- **Information**:
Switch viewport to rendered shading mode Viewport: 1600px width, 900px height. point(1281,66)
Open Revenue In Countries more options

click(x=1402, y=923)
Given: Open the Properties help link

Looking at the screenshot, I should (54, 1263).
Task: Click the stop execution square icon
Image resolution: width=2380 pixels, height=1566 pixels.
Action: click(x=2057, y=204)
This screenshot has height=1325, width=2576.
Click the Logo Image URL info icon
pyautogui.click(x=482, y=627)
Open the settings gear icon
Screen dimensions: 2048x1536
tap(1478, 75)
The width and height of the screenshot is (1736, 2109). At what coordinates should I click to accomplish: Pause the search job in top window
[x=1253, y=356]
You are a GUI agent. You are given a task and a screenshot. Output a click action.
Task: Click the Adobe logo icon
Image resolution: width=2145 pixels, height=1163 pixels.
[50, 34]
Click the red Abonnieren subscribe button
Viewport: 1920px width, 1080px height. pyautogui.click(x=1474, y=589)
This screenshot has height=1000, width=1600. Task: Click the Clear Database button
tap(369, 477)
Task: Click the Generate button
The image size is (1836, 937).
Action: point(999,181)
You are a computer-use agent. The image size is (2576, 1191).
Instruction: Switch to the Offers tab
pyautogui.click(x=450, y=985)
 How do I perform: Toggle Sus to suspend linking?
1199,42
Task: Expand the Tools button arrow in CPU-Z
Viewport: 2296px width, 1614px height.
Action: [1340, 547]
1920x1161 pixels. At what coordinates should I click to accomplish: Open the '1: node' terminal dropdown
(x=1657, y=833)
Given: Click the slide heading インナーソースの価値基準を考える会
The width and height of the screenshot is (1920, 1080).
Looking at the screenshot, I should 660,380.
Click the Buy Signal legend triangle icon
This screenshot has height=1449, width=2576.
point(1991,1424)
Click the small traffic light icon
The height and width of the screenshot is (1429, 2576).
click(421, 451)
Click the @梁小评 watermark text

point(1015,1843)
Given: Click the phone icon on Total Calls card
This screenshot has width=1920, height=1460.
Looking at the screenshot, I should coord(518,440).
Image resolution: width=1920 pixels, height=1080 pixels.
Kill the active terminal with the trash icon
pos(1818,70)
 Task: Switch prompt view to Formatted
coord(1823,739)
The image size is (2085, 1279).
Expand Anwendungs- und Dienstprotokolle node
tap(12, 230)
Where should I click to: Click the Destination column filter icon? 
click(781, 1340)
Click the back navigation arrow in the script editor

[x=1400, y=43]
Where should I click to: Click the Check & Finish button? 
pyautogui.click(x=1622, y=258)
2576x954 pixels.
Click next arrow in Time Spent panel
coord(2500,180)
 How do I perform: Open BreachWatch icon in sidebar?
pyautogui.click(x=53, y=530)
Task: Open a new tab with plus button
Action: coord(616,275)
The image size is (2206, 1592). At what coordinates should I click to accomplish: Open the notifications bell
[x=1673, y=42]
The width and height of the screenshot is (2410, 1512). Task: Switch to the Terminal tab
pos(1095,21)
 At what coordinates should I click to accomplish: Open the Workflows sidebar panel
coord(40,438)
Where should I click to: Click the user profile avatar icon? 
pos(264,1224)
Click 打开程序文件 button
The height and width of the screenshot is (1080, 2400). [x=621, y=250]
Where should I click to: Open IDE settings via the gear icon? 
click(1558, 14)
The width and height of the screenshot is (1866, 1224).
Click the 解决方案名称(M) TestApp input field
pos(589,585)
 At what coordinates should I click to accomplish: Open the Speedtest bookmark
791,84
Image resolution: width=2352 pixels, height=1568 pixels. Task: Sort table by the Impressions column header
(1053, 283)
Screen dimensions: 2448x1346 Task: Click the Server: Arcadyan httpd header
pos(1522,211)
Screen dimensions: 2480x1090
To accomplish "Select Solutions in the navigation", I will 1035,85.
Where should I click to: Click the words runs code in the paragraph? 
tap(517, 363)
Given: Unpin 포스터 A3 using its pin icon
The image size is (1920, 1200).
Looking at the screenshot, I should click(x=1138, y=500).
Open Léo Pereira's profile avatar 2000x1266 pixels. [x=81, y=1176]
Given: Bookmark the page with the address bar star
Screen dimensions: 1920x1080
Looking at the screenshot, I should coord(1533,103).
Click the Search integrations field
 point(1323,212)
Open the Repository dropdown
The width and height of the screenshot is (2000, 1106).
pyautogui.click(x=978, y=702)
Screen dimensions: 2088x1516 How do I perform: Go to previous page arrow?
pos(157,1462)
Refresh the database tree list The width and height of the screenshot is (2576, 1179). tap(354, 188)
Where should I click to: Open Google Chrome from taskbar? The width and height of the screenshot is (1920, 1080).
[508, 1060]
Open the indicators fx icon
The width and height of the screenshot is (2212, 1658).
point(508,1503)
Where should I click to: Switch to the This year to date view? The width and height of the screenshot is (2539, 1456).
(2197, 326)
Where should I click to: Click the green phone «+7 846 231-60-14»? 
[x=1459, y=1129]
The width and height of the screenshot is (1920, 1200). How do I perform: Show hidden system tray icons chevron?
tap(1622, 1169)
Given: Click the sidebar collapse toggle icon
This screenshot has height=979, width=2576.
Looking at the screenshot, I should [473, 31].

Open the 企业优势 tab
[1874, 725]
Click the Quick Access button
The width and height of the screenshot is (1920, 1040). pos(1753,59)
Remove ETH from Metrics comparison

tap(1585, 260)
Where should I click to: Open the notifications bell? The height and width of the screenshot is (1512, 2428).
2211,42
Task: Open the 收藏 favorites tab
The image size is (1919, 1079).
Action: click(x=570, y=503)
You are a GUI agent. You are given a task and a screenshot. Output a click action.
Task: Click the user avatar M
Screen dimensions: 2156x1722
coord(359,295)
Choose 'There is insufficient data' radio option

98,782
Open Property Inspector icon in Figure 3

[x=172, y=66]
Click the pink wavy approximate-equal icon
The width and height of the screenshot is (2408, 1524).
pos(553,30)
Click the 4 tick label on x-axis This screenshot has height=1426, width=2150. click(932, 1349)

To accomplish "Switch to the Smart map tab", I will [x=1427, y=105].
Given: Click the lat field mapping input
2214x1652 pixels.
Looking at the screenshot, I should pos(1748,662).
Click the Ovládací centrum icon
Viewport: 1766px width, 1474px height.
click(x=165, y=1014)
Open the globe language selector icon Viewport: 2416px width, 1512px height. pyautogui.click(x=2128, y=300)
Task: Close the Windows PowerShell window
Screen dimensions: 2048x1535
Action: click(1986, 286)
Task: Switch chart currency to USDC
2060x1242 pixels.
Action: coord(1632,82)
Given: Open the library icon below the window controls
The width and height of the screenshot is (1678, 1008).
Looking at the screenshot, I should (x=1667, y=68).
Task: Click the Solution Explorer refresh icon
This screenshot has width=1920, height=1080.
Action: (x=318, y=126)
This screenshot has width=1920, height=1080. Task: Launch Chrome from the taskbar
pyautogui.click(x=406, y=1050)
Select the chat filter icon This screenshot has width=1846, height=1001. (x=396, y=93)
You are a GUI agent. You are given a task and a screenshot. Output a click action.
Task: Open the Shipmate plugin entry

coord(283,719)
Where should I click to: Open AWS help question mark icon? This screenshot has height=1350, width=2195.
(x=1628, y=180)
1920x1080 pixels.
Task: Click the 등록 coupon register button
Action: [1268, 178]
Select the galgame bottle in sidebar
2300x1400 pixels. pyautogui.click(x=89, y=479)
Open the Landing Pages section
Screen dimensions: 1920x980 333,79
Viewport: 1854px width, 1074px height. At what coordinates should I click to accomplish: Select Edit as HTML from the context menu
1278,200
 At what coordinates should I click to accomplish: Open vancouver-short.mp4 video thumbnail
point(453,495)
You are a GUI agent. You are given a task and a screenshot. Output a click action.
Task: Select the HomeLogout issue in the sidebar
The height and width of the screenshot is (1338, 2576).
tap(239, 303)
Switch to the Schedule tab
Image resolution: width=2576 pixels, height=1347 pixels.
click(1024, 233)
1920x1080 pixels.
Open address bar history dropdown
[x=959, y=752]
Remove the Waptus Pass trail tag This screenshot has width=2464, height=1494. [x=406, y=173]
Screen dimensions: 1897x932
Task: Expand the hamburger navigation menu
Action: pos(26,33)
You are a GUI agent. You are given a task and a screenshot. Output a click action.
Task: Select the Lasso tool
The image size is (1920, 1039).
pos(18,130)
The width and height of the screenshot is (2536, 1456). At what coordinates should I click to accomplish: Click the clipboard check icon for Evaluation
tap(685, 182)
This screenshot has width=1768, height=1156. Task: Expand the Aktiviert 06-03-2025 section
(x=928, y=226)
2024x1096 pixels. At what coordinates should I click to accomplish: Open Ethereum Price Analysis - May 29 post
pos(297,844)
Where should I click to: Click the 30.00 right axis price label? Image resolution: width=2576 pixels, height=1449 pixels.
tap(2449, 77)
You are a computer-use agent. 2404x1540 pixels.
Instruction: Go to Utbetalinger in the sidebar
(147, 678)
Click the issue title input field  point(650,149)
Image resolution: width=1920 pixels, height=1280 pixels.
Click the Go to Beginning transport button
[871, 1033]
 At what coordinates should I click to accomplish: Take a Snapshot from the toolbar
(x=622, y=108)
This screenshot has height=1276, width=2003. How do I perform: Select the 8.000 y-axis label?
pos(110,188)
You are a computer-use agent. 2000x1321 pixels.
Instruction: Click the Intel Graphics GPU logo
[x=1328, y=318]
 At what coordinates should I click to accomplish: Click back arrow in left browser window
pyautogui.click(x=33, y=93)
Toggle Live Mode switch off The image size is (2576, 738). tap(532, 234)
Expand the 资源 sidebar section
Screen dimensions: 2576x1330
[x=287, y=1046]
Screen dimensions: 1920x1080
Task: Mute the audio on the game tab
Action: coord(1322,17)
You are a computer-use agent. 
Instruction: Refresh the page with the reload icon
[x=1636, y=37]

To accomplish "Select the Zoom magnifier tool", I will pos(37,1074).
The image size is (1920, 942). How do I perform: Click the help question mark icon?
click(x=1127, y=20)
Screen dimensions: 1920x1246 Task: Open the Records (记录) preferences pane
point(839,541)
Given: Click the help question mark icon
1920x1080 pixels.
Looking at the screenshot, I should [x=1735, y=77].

- **Task**: The entries above hold the needed span. Transcribe exactly the lines from the one with "Image resolution: width=2380" to the one with "Click the small traffic light icon", both included.

- **Response box**:
Image resolution: width=2380 pixels, height=1566 pixels.
Action: click(x=2057, y=204)
This screenshot has height=1325, width=2576.
Click the Logo Image URL info icon
pyautogui.click(x=482, y=627)
Open the settings gear icon
Screen dimensions: 2048x1536
tap(1478, 75)
The width and height of the screenshot is (1736, 2109). At what coordinates should I click to accomplish: Pause the search job in top window
[x=1253, y=356]
You are a GUI agent. You are given a task and a screenshot. Output a click action.
Task: Click the Adobe logo icon
Image resolution: width=2145 pixels, height=1163 pixels.
[50, 34]
Click the red Abonnieren subscribe button
Viewport: 1920px width, 1080px height. pyautogui.click(x=1474, y=589)
This screenshot has height=1000, width=1600. Task: Click the Clear Database button
tap(369, 477)
Task: Click the Generate button
The image size is (1836, 937).
Action: point(999,181)
You are a computer-use agent. The image size is (2576, 1191).
Instruction: Switch to the Offers tab
pyautogui.click(x=450, y=985)
 How do I perform: Toggle Sus to suspend linking?
1199,42
Task: Expand the Tools button arrow in CPU-Z
Viewport: 2296px width, 1614px height.
Action: [1340, 547]
1920x1161 pixels. At what coordinates should I click to accomplish: Open the '1: node' terminal dropdown
(x=1657, y=833)
Given: Click the slide heading インナーソースの価値基準を考える会
The width and height of the screenshot is (1920, 1080).
Looking at the screenshot, I should 660,380.
Click the Buy Signal legend triangle icon
This screenshot has height=1449, width=2576.
point(1991,1424)
Click the small traffic light icon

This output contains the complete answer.